Minusy? Należy posiadać nieruchomość, to rzecz jasna. Formalności związane z tego rodzaju kredytem są większe niż w przypadku kredytów konsolidacyjnych gotówkowych i czas na rozpatrzenie wniosku jest dłuższy. Dodatkowo należy liczyć się z kosztami pozabankowymi, takimi jak koszt wyceny nieruchomości, opłaty pozabankowe: sądowe i notarialne, ubezpieczenie.
Czy zawsze konsolidacja jest najlepszym pomysłem wyjścia z długów?
Ależ oczywiście, że nie! Z jednym kredytem (konsumenckim) można sobie poradzić, nawet „zaciskając pasa”. Możliwe jest zrezygnowanie z pewnym wydatków na jakiś czas, czy poszukanie dodatkowej pracy. Ostatecznie, zawsze można zgłosić się do kredytodawcy i wspólnie znaleźć jakieś rozwiązanie, np. korzystając z wakacji kredytowych lub restrukturyzując kredyt i wydłużając np. czas kredytowania.
No, ale jeżeli nic innego nie wymyślimy – bo wydatki ograniczyliśmy do absolutnego minimum, pracę dodatkową jest trudno pogodzić z obecną – to konsolidację należy wziąć pod uwagę, ale dokładnie, to wszystko przeanalizować!
Najważniejsze, abyśmy zdawali sobie sprawę, że:
1. Nie jest to KREDYT ODDŁUŻENIOWY – nie ma takiego kredytu! „Oddłużeniowy” sugeruje, że zadłużenie zostanie anulowane. Nic z tego! Co więcej:
2. Zadłużenie po konsolidacji wzrośnie w stosunku od zadłużenia przed, ze względu na to, że poza pożyczonym kapitałem należy oddać również naliczony koszt kredytowy.
Z pewnością również wiesz, że wysokość raty kredytowej jest uzależniona od czasu kredytowania, a z każdym kredytem jest związane oprocentowanie nominalne. Summa summarum: prowadzi to do tego, że im więcej pożyczasz, im dłużej spłacasz kredyt, to i więcej odsetek zapłacisz.

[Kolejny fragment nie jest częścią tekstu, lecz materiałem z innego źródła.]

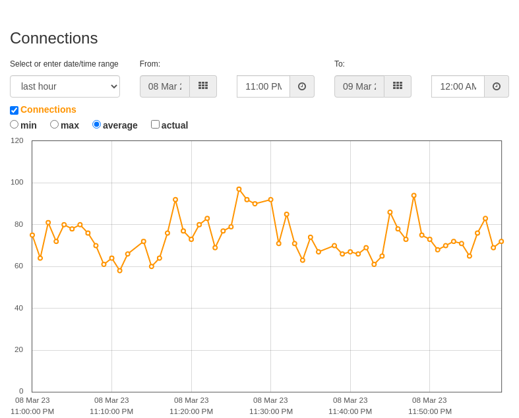This screenshot has height=418, width=519.
Task: Click the data point on the 11:30:00 PM gridline
Action: click(x=271, y=200)
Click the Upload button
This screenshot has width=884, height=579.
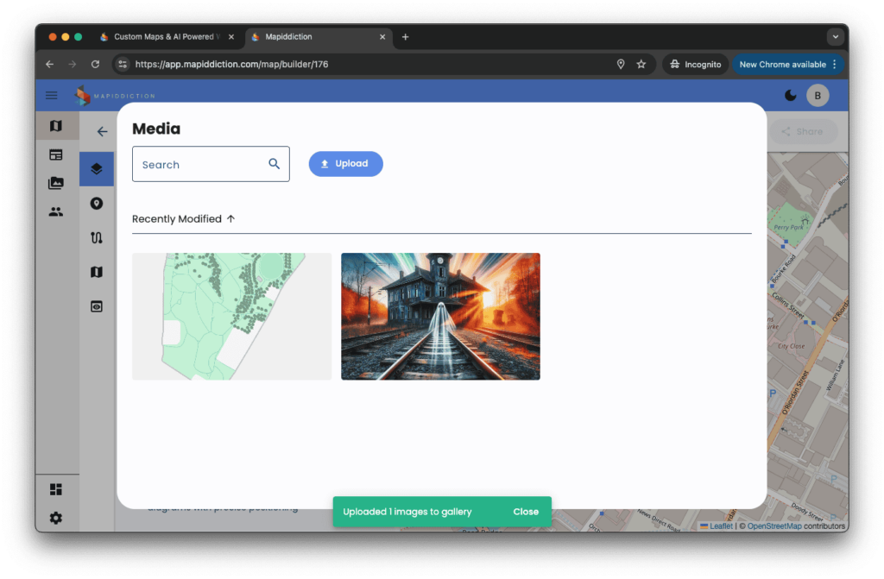[x=345, y=164]
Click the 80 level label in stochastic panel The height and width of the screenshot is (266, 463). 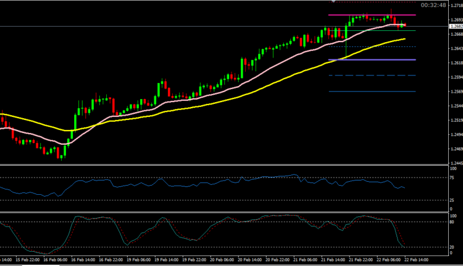click(454, 222)
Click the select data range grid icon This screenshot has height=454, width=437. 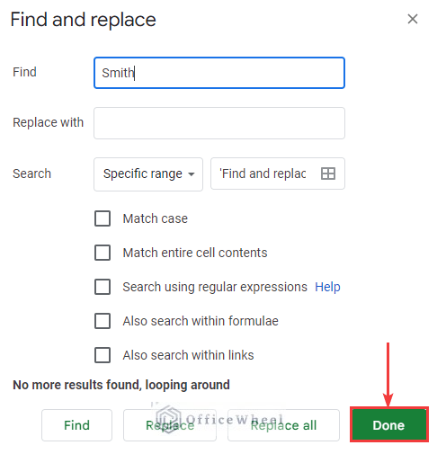(x=328, y=174)
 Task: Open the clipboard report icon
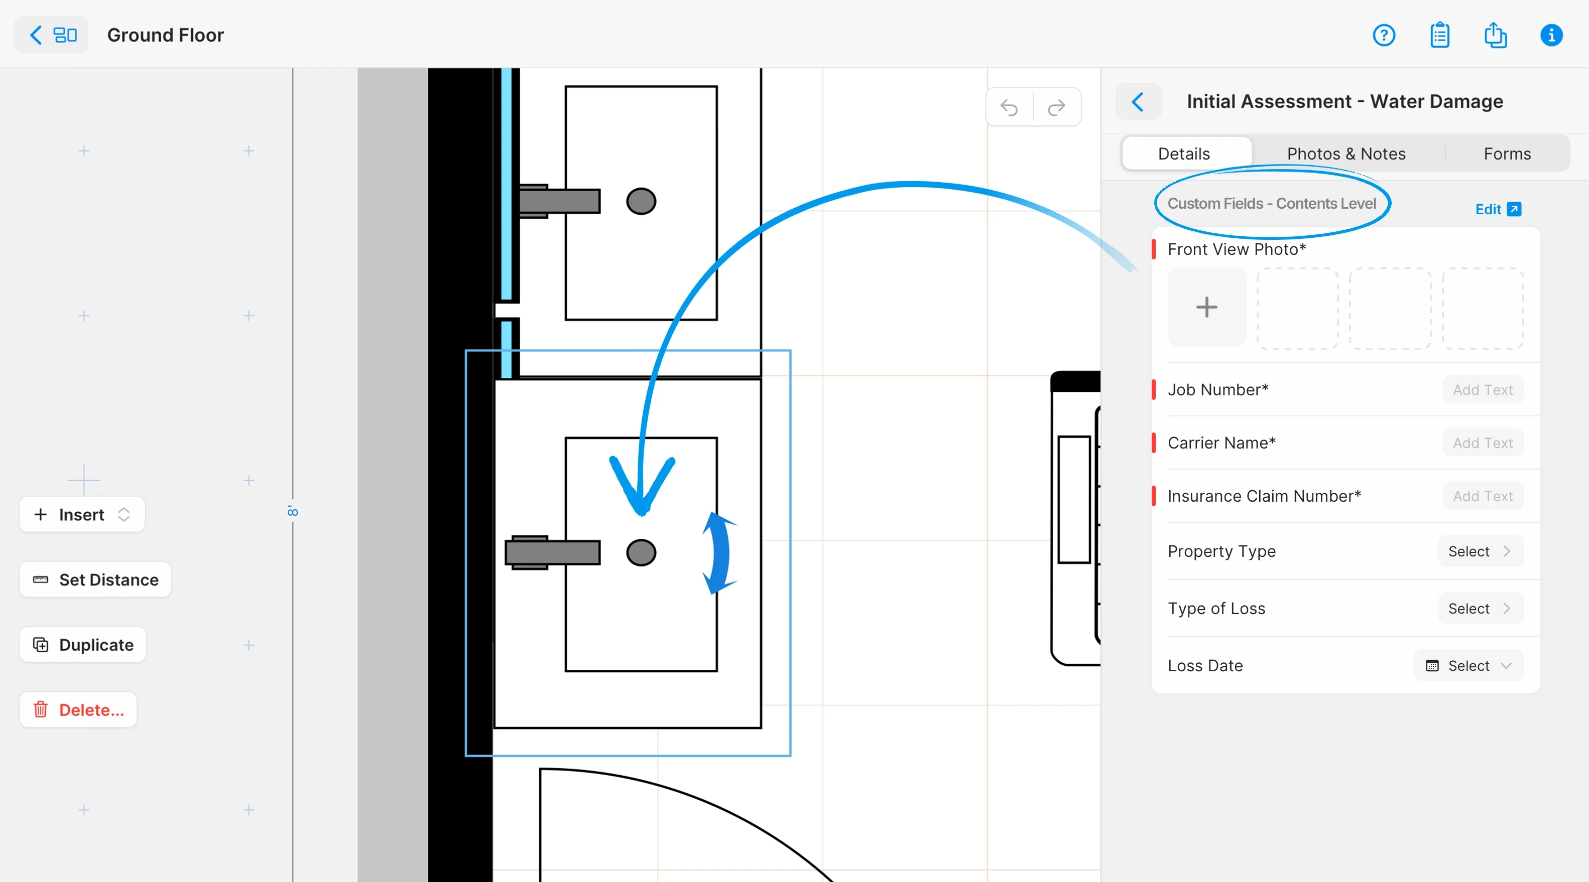[1439, 35]
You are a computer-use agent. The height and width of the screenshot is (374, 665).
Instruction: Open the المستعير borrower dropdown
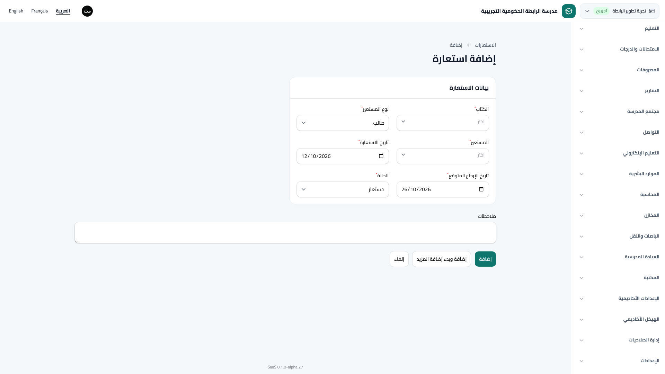(x=443, y=156)
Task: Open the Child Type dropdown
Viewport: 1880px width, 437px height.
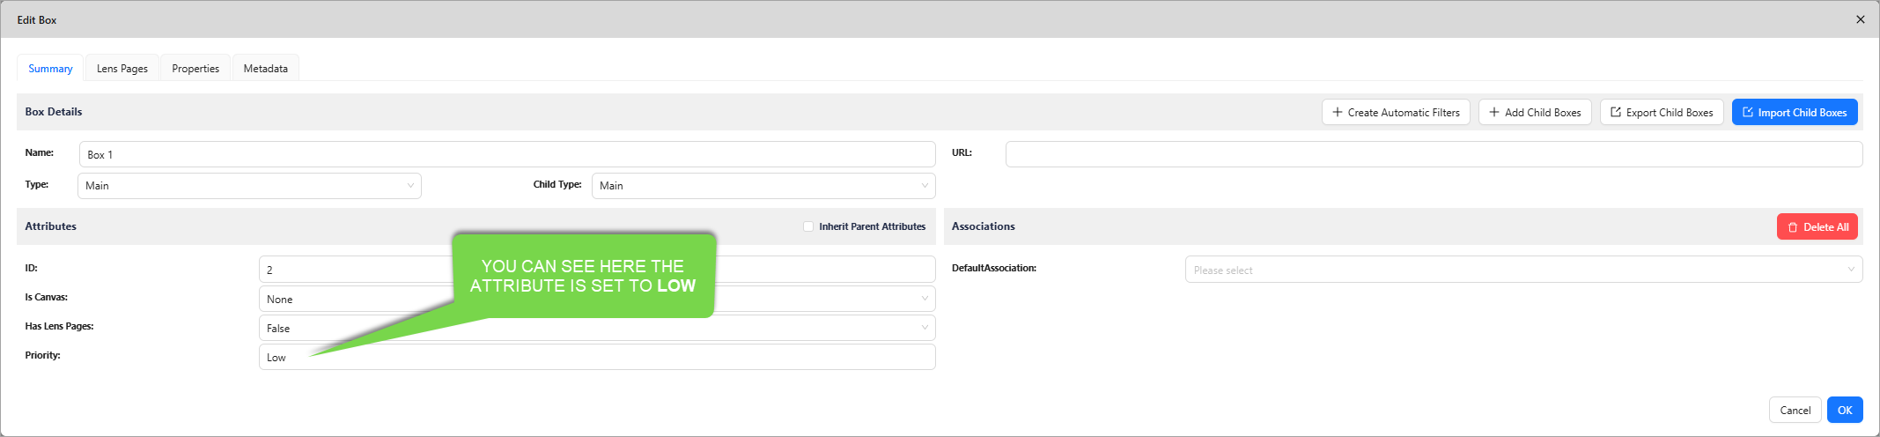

Konsolidacja kredytów – krótko i praktycznie
Jak w praktyce wygląda konsolidacja? Bez większego wgłębiania się w temat. Załóżmy że kredytobiorca, aktualnie spłaca łącznie:
- Kredyty gotówkowe na kwotę 35 tys. zł,
- Limit w koncie w całości wykorzystany na 5 tys. zł,
- Zadłużenie na karcie kredytowej 3 tys. zł.
Łączne zobowiązanie wynosi 43 tys. zł i decyduje się na ich skonsolidowanie z kredytem konsolidacyjnym.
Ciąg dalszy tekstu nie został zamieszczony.